_Instructions to follow:_
Recast as a JSON list of strings, one string per line, the part of the records that opens with the line containing "Task: Collapse the" and runs to the end of the records, leaving out blank lines.

_Items from a dataset:_

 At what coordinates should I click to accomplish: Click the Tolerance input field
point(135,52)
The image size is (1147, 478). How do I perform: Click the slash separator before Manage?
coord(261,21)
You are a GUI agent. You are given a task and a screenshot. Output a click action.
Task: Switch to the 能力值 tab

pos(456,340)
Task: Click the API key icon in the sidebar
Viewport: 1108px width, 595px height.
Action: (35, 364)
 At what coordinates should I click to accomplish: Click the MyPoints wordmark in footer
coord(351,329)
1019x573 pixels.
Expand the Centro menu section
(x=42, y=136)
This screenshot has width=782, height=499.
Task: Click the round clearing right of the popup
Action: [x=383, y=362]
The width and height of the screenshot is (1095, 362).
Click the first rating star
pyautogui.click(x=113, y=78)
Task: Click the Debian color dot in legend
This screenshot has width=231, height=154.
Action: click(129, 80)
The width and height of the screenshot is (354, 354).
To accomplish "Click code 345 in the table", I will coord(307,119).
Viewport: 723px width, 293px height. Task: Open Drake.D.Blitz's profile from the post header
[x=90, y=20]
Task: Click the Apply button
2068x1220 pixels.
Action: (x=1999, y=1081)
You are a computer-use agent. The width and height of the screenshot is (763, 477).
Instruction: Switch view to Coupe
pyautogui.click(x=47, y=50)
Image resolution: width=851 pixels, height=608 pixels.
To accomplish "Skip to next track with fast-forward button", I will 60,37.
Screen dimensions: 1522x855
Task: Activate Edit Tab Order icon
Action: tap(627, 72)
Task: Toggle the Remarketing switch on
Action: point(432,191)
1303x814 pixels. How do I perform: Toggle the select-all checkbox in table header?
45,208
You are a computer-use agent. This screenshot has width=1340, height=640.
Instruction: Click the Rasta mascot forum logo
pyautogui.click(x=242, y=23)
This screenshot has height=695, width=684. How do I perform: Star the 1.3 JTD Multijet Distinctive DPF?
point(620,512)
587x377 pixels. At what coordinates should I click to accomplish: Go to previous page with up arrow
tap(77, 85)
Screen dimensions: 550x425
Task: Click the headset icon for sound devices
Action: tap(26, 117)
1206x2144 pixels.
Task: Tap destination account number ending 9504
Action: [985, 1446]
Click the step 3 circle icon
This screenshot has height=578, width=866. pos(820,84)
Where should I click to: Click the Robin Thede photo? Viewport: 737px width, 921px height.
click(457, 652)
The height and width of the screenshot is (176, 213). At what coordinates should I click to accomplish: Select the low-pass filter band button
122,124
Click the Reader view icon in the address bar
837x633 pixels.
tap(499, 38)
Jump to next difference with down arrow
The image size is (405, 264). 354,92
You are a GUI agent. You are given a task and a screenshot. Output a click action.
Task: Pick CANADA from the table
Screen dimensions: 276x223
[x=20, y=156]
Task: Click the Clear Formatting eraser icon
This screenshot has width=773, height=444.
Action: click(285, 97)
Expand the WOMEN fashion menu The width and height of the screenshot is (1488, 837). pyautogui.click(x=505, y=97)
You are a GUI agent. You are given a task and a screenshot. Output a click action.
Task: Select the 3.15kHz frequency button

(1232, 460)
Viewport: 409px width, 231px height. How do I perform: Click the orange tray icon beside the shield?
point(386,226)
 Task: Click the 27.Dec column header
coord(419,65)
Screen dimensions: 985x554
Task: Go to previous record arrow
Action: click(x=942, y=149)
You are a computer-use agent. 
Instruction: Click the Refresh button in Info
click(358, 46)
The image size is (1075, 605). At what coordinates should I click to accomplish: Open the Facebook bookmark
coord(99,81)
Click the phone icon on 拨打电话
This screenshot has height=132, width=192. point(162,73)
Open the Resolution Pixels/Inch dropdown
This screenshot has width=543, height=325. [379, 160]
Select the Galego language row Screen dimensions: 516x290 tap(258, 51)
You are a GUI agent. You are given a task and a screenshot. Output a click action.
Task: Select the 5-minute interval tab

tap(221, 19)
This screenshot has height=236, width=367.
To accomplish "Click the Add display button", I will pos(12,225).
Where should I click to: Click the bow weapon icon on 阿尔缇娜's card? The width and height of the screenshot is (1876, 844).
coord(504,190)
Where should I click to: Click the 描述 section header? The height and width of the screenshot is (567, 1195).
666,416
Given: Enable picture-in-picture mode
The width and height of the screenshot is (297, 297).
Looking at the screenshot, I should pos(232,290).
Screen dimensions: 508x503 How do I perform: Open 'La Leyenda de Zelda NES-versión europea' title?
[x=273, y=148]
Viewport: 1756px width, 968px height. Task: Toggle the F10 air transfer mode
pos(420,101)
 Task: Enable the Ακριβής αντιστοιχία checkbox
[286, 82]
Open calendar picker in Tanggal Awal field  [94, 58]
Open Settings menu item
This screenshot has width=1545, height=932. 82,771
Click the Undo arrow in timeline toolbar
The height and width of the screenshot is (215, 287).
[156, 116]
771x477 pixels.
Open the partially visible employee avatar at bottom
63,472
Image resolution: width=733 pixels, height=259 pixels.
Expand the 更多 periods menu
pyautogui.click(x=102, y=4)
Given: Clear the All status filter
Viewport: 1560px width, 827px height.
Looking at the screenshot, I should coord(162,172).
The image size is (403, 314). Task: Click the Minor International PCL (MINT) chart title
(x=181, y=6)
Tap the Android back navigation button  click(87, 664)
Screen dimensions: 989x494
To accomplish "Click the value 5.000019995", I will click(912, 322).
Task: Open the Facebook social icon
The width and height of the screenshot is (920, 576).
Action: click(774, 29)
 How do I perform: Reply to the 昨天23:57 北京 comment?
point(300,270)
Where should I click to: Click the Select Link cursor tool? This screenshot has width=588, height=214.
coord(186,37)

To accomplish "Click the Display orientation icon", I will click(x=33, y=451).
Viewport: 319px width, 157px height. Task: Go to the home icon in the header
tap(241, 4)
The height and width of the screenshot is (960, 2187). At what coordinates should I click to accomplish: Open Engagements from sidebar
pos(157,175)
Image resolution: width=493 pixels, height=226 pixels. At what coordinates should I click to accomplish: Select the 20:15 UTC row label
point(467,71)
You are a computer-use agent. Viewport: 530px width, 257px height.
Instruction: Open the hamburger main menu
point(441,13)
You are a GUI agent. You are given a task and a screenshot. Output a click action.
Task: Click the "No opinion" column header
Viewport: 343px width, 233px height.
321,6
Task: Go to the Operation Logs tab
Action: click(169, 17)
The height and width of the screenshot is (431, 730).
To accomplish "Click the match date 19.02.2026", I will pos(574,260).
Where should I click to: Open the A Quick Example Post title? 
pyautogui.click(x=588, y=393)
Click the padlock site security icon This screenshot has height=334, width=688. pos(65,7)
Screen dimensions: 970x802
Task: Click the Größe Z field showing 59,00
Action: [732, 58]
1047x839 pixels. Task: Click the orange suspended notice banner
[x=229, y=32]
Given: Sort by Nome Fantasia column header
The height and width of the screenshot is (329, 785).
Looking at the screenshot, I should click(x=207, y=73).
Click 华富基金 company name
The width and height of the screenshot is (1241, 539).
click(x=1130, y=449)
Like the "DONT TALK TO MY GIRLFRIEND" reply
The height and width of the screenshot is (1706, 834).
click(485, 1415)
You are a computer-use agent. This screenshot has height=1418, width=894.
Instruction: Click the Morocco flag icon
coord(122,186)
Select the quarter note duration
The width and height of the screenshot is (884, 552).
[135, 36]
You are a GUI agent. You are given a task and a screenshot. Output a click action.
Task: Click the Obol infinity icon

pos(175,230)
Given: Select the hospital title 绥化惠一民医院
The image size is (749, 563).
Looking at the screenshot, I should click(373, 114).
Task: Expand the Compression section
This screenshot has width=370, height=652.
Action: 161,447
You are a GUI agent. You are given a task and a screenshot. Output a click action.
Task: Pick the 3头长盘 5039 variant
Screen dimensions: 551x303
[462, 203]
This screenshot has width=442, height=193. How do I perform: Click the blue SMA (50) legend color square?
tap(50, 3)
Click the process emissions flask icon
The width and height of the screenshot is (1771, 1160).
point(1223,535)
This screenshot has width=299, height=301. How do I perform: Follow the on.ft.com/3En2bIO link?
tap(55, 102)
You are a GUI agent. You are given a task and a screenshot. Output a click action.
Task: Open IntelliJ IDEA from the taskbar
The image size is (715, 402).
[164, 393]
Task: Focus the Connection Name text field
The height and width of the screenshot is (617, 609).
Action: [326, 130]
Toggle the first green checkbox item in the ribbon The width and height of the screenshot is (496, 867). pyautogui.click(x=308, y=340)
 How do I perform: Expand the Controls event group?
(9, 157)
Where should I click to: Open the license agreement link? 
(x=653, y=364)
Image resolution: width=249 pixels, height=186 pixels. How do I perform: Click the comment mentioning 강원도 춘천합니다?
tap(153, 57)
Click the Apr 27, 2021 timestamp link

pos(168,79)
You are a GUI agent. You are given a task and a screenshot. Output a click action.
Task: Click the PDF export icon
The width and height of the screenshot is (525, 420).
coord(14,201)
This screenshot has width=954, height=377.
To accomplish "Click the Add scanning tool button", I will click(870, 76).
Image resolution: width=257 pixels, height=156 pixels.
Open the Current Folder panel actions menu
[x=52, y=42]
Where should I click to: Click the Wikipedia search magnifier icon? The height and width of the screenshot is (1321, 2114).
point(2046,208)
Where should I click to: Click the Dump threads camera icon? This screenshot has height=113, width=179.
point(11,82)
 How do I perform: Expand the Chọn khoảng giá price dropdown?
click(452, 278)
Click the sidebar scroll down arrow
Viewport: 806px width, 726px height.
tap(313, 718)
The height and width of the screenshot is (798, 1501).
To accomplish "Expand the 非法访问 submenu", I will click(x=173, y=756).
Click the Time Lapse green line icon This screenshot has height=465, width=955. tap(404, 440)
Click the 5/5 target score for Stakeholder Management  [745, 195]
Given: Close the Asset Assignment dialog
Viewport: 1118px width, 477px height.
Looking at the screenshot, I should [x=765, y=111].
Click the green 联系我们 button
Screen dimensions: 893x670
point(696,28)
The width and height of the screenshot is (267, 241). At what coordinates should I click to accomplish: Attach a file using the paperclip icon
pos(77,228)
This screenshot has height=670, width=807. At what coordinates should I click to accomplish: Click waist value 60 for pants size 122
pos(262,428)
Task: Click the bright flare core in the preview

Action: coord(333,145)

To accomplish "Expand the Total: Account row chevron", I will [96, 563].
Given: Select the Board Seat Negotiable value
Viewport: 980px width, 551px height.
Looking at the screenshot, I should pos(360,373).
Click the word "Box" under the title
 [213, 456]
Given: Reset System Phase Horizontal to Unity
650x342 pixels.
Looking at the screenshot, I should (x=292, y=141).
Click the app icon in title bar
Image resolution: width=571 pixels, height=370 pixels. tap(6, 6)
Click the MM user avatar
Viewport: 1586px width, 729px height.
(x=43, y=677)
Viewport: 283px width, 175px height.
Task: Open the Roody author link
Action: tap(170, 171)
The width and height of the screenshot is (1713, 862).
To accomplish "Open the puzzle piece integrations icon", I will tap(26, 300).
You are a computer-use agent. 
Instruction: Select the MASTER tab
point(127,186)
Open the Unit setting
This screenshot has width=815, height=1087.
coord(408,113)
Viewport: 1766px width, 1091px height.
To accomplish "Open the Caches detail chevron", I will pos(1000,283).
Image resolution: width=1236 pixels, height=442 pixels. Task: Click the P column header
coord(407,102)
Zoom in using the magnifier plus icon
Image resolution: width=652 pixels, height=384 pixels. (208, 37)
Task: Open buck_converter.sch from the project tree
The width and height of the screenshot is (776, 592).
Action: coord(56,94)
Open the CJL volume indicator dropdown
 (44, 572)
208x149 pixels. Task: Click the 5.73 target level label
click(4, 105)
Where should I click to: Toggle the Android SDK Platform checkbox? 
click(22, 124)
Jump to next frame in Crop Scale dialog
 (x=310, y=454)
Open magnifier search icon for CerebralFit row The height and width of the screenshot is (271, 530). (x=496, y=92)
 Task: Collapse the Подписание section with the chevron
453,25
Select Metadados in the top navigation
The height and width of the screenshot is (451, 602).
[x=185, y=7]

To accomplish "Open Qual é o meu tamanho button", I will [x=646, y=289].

_Written response:_
[
  " Task: Collapse the Подписание section with the chevron",
  "453,25",
  "Select Metadados in the top navigation",
  "The height and width of the screenshot is (451, 602).",
  "[x=185, y=7]",
  "To accomplish \"Open Qual é o meu tamanho button\", I will [x=646, y=289]."
]